▶ _COMPLETE THE FOLLOWING_
- A) Translate this sentence from the post on primate behavior and morality into Spanish: "People enforce their society’s moral codes much more rigorously with rewards, punishments and reputation building."
- B) In the post on primate behavior and morality, change "primate behavior" to "animal behavior" throughout the passage from "The article goes" to "where morality originated?", and write out the revised passage.

▶ _TEXT UNDER STUDY_
________________________

On primate behavior and tracing back the origins of morality

Personally, I have my own beef with sociobiology a.k.a. evolutionary psychology. I have yet to see it venture from a story telling, subjective science. But my issues don’t prevent me from acknowledging and respecting progressive work done in this subfield of behavioral studies and primatology.

Primate MoralityI don’t know where Nick Wade truly stands about sociobiology, but I can tell he generally shares my sentiments on appreciating this issue, because he has eloquently summarized the work of Frans de Waal in his new article in the New York Times. I trust that you can tell what the topic and the scope of article is by reading the title, “Scientist Finds the Beginnings of Morality in Primate Behavior.”

At its core, this article is useful because it outlines the four basic behaviors for sociality, empathy, the ability to learn and follow social rules, reciprocity and peacemaking. If you think about it, our social structure is founded on it, and based off of years of Frans’ observations of chimps, macaques, and rhesus monkeys these traits exist to some degree in non-human primates.

Dr. de Waal makes the tangent that human morality has spawned off of primate sociality,

“but with two extra levels of sophistication. People enforce their society’s moral codes much more rigorously with rewards, punishments and reputation building. They also apply a degree of judgment and reason, for which there are no parallels in animals. “

The article goes on with a discussion on how Frans has stood up to criticism, competing and contrasting theories on the origins of human morality. I also noticed Nick opens talk about the origins and concept of religion, something I talked about here. But aside from the intricate subtopics, at the very minimum this article also provides us with some insight on why some of us study primate behavior…. even if it is story telling.


I’m curious to open this thread up to a discussion of how and where we think we developed our sense of morality? Is morality a behavioral trait inherited from our evolutionary relatives? Or is our morality a bi-product of our human only cultures? What do you think? Is there a grey area between these two? Can we ever truly find out where morality originated?

10 thoughts on “On primate behavior and tracing back the origins of morality

  1. My personal off-the-cuff opinion is that each person’s sense of morality and ethics is partly hard-wired genetically and partly a matter of socialization. I have no way of saying how the ratios work out. Previously, I believed that socialization was the bigger factor, but I’ve been convinced enough by some of Steven Pinker’s arguments to begin to seriously think that the genetic basis might have a bigger role.

    What I’m absolutely not convinced by is the C.S. Lewis-style arguments that claim each person’s moral compass has been placed there supernaturally by God.
    Very interesting topic!

  2. Perhaps evolutional morality is a type of Darwinian cultural filter of genes.

    The body of work which E.O. Wilson (and likely others) has pointed to as meriting increasing focus — the connection between the science of genetics and sociobiology or human behavior — may discover that genes are less causative than behavior … the genes merely being the scorekeepers for behaviors.

________________________

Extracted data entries

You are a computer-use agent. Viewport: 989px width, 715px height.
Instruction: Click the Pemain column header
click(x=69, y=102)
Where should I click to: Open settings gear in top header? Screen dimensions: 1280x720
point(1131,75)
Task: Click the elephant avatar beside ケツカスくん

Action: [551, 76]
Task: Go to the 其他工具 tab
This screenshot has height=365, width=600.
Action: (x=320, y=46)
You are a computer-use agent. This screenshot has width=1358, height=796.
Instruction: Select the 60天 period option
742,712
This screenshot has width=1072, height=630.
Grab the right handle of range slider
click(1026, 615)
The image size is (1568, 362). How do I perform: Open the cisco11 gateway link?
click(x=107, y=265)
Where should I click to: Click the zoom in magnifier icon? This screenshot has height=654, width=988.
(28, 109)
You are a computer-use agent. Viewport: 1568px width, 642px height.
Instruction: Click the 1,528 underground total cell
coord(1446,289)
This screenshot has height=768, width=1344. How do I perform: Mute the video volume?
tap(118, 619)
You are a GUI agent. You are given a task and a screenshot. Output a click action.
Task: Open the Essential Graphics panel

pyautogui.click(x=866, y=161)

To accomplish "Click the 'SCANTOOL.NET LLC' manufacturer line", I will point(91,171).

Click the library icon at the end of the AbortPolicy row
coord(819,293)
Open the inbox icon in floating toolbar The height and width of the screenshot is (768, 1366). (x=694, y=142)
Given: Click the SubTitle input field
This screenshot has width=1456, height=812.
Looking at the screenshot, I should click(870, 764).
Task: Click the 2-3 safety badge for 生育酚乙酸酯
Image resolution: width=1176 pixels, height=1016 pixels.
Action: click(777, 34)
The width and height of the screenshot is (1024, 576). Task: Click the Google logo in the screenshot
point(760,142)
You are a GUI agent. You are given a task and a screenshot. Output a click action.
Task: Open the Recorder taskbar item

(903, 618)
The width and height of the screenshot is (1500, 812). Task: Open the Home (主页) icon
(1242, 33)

________________________

▶ _ANSWERS BY TASK_
- A) Las personas hacen cumplir los códigos morales de su sociedad con mucho más rigor mediante recompensas, castigos y la construcción de una reputación.

- B)
The article goes on with a discussion on how Frans has stood up to criticism, competing and contrasting theories on the origins of human morality. I also noticed Nick opens talk about the origins and concept of religion, something I talked about here. But aside from the intricate subtopics, at the very minimum this article also provides us with some insight on why some of us study animal behavior…. even if it is story telling.


I’m curious to open this thread up to a discussion of how and where we think we developed our sense of morality? Is morality a behavioral trait inherited from our evolutionary relatives? Or is our morality a bi-product of our human only cultures? What do you think? Is there a grey area between these two? Can we ever truly find out where morality originated?